Input material:

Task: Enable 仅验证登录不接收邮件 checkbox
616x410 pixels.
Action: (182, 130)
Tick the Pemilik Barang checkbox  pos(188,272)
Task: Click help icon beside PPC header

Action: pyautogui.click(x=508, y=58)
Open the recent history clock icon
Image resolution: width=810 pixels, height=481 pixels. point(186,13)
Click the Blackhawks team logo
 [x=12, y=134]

What to work on: Start to finish, restate the records above word for word.

Solution to the exercise:
Task: Enable 仅验证登录不接收邮件 checkbox
616x410 pixels.
Action: (182, 130)
Tick the Pemilik Barang checkbox  pos(188,272)
Task: Click help icon beside PPC header

Action: pyautogui.click(x=508, y=58)
Open the recent history clock icon
Image resolution: width=810 pixels, height=481 pixels. point(186,13)
Click the Blackhawks team logo
 [x=12, y=134]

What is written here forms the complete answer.